The main waste in the coffee industry is the coffee pulp (CP), an interesting source of fiber and phenolic compounds. An alternative for its harnessing can be its transformation into a flour for human consumption, generating added value for a circular economy. The aim of this study was to obtain flour from CP (CPF) using extrusion and the evaluation of its incorporation into a bakery product. Extrusion treatments to get a flour were explored by a factorial design 23, considering the temperature, moisture, and extruder screw revolutions (rpm). Treatments were evaluated for their effects on the proximal composition, phytic acid, caffeine, and phenolic compounds contents of the flours, and baking characteristics such as water absorption (WAI) and water solubility index (WSI).
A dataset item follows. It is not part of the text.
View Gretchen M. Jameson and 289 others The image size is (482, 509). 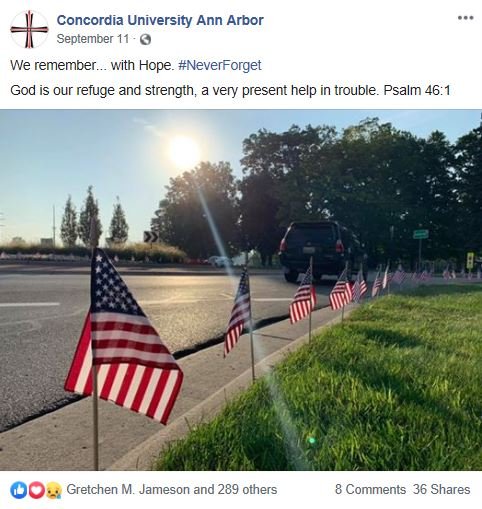click(x=172, y=489)
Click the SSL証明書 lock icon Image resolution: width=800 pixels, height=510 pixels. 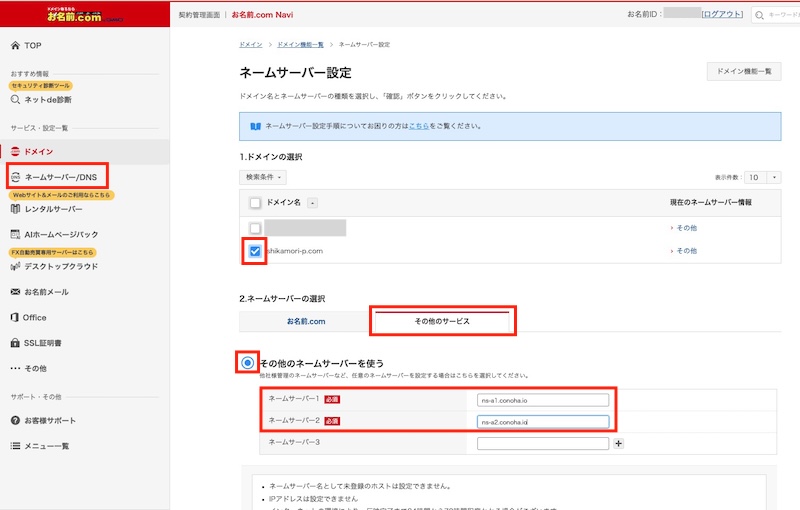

Once the best extrusion treatment was selected, bread formulations were developed, two wheat-based and two gluten-free, which were evaluated using "Flash Profiling". Extrusion treatment 110 °C, 35% moisture, and 17.5 rpm, was selected as the best one to get a flour with good functional properties (WAI:2.94 ± 0.13, WSI:21.02 ± 3.27) and a content of phenolic compounds: 55.14 mg/g and caffeine:14.23 mg/g. Sensorially, good acceptance, up to 15% substitution by flour, was achieved. Extruded CPF could be a food ingredient, at least in bakery products, contributing in the practice of a circular economy.
Supplementary information: The online version contains supplementary material available at 10.1007/s13197-023-05797-x.
Keywords: Baking; Coffee pulp; Flash profiling; Flour extrusion; Gluten-free bakery product.